Di Kalimantan Utara, seorang Kapolres memamerkan keterampilan smackdown terhadap anak buahnya. Pada suatu acara, sang Kapolres menghampiri anak buahnya, dan tanpa ba-bi-bu sang Kapolres melayangkan tendangan keras ala tarung bebas UFC. Setelah itu, disusul dengan tendangan dan satu kali pukulan yang membuat sang anak buah terjengkang KO.

Pantas saja Kapolri Jenderal Sigit gerah dibuatnya. Beberapa hari belakangan ini institusinya menjadi sorotan tajam. Malah ada yang mengatakan bahwa Polri tengah menjadi korban sabotase politik. Posisi Sigit yang menjadi confidante, ’orang kepercayaan’, Presiden Jokowi, tengah digoyang.

Jenderal Sigit tidak tinggal diam. Ia langsung mengeluarkan pernyataan tegas dengan ancaman potong kepala. Siapa pun yang tidak bisa menjadi teladan bagi anak buahnya akan menghadapi risiko potong kepala. Kalau kepala tidak bisa membersihkan ekornya, kepala akan dipotong.

Adagium jadul Lord Acton mengatakan bahwa kekuasaan akan cenderung menjadi korup. Makin besar kekuasaan, makin besar korupsinya. Makin mutlak kekuasaan, makin mutlak korupsinya. Polri sekarang menjadi institusi yang powerful, dan karena itu kecenderungan korupsi di instutusi tersebut makin besar.
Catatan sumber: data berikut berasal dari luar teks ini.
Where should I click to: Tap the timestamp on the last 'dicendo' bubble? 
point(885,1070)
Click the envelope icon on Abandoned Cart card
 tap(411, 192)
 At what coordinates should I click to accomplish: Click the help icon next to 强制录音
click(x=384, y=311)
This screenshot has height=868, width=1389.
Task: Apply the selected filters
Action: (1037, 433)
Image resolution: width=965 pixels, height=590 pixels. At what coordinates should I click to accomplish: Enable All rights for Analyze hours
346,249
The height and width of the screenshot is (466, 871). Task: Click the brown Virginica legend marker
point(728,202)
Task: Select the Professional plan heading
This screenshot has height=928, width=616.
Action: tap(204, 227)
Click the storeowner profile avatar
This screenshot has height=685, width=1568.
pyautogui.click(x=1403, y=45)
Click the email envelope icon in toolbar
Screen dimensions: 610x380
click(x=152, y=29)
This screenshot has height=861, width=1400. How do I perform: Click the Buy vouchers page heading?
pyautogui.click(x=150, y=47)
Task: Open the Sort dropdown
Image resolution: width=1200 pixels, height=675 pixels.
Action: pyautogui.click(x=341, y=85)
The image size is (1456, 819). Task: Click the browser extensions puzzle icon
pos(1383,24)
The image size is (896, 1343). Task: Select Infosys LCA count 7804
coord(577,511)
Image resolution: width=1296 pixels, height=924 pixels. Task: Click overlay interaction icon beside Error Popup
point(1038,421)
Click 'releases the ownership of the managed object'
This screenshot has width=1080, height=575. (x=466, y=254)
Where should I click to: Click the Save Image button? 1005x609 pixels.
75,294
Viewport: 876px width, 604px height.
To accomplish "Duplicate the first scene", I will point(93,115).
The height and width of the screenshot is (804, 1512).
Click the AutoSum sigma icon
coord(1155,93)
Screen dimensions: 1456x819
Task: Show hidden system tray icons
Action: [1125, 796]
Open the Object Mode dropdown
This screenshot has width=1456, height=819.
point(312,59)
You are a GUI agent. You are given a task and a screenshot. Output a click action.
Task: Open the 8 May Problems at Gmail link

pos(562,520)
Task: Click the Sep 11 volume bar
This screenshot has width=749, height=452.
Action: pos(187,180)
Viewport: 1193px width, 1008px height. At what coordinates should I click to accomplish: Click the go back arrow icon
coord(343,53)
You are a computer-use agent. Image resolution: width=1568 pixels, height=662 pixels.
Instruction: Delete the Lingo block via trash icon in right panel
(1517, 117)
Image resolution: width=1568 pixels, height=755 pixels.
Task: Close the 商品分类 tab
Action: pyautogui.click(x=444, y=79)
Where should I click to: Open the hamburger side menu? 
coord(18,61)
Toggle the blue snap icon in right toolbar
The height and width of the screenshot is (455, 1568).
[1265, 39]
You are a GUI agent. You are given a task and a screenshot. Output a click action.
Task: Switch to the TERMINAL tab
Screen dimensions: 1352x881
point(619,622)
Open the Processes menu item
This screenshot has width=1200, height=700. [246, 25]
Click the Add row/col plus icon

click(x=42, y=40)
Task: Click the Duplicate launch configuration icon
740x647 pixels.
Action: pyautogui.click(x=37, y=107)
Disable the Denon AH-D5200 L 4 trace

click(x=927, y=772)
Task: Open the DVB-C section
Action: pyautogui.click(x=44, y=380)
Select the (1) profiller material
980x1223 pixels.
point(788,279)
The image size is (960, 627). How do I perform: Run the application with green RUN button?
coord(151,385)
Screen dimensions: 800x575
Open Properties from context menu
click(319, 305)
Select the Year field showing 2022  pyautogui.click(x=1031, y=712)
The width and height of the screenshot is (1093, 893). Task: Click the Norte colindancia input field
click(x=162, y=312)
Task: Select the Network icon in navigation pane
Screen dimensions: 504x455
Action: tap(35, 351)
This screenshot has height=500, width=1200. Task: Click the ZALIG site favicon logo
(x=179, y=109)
Tindakan korupsi bukan sekadar menilap uang atau mengentit anggaran negara. Definisi itu terlalu sempit karena tindak korupsi hanya terbatas pada kecurangan yang melibatkan kerugian keuangan negara secara materiil. Terdapat kerugian negara adalah kata kunci indikator korupsi. Kalau tidak ada kerugian negara, berarti tidak ada korupsi.